Sotto questo profilo si può davvero affermare che l’interesse trasversale per la teoria dell’attaccamento ha agito da linfa vitalizzante per l’intero campo della psicoterapia, inserendosi in un clima generale di rinnovamento epistemologico in cui alle contrapposizioni dogmatiche sancite da barriere fino a ieri invalicabili si sostituisce la ricerca di interfacce di reciproco interesse. «l continenti», afferma con una suggestiva metafora Jeremy Holmes (1993), «stanno andando alla deriva e ciò che prima era separato comincia a incontrarsi ».

Per rimanere in una dimensione metaforica, la teoria dell’attaccamento, che prevede la regolazione del sentimento di sicurezza ma anche la tendenza esplorativa, pare aver stimolato proprio un movimento di esplorazione e di curiosità verso l’altro, ma a partire dalla «base sicura» delle proprie appartenenze. Attivare il confronto, ricercare punti di convergenza e di integrazione non significa infatti rinunciare alla propria specificità o rischiare processi di omologazione e di giustapposizioni ibride.

Quella prospettiva di complessità che abbiamo delineato all’inizio si alimenta, infatti, di confronti tra punti di vista molteplici che mantengono la loro differenza, ed esclude la creazione di metamodelli globalizzanti che pretendano di riassumere e di omologare gli altri.

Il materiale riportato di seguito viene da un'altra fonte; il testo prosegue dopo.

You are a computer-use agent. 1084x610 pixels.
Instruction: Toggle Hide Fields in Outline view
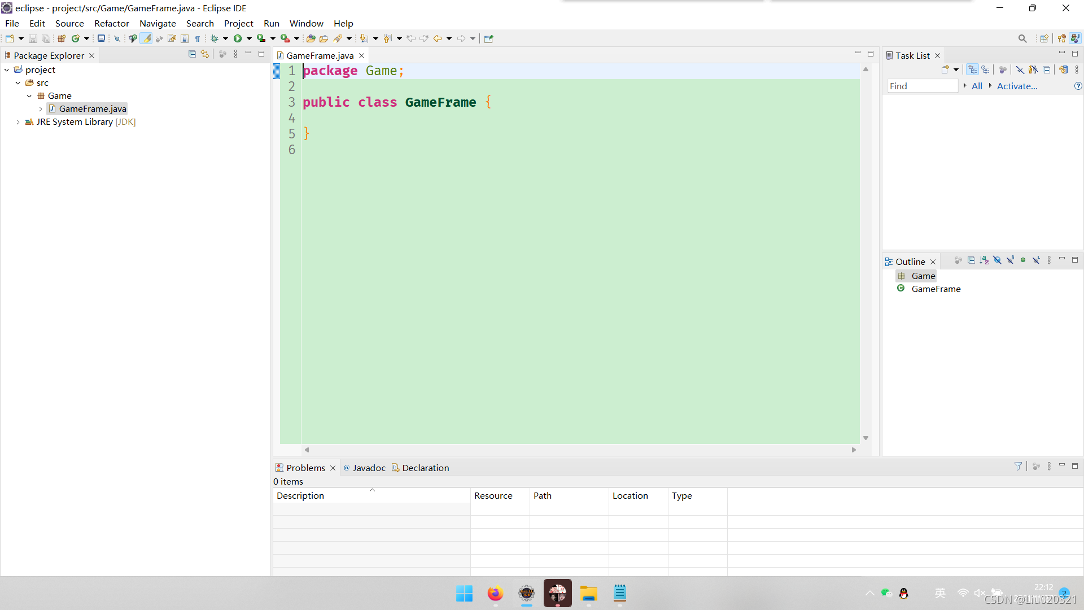point(997,260)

Nella sua funzione, più volte evocata, di «ponte» tra modelli, la teoria dell’attaccamento non si propone certo di favorire ibride aggregazioni, né di definire se stessa come modello onnicomprensivo.

Mantenendo la propria autonomia concettuale (cfr. anche Liotti, in questo libro), essa promuove tra i vari indirizzi psicoterapeutici una circolazione di riflessioni, di influenze, di chiavi di lettura che, mantenendo la specificità dei diversi orientamenti, permettano, però, l’uscita da modelli troppo codificati e l’elaborazione di integrazioni più complesse. Con un presupposto di fondo: che non esiste il «luogo del presunto sapere». È lo stesso Bowlby (1988) a ricordarlo in un passo che si riferisce alla relazione terapeutica ma non solo: «Mentre alcuni terapeuti tradizionali potrebbero essere descritti come persone che adottano l’atteggiamento “io lo so, te lo dico”, la posizione che io sostengo è del tipo “tu lo sai, dimmelo”; la psiche umana è fortemente incline allautoguarigione. Il lavoro della psicoterapia è di fornire queste condizioni in cui l’autoguarigione possa meglio avvenire».

Al di là del riferimento specifico all’alleanza terapeutica e alla fiducia e al rispetto per le risorse autoterapeutiche dei pazienti, che escludono ogni impostazione direttiva e pedagogica (altro tema di importanza trasversale per le psicoterapie), c’è in questa frase qualcosa di più generale: una concezione circolare in cui non esiste per definizione «colui che sa», ma in cui ognuno si alimenta del sapere dell’altro.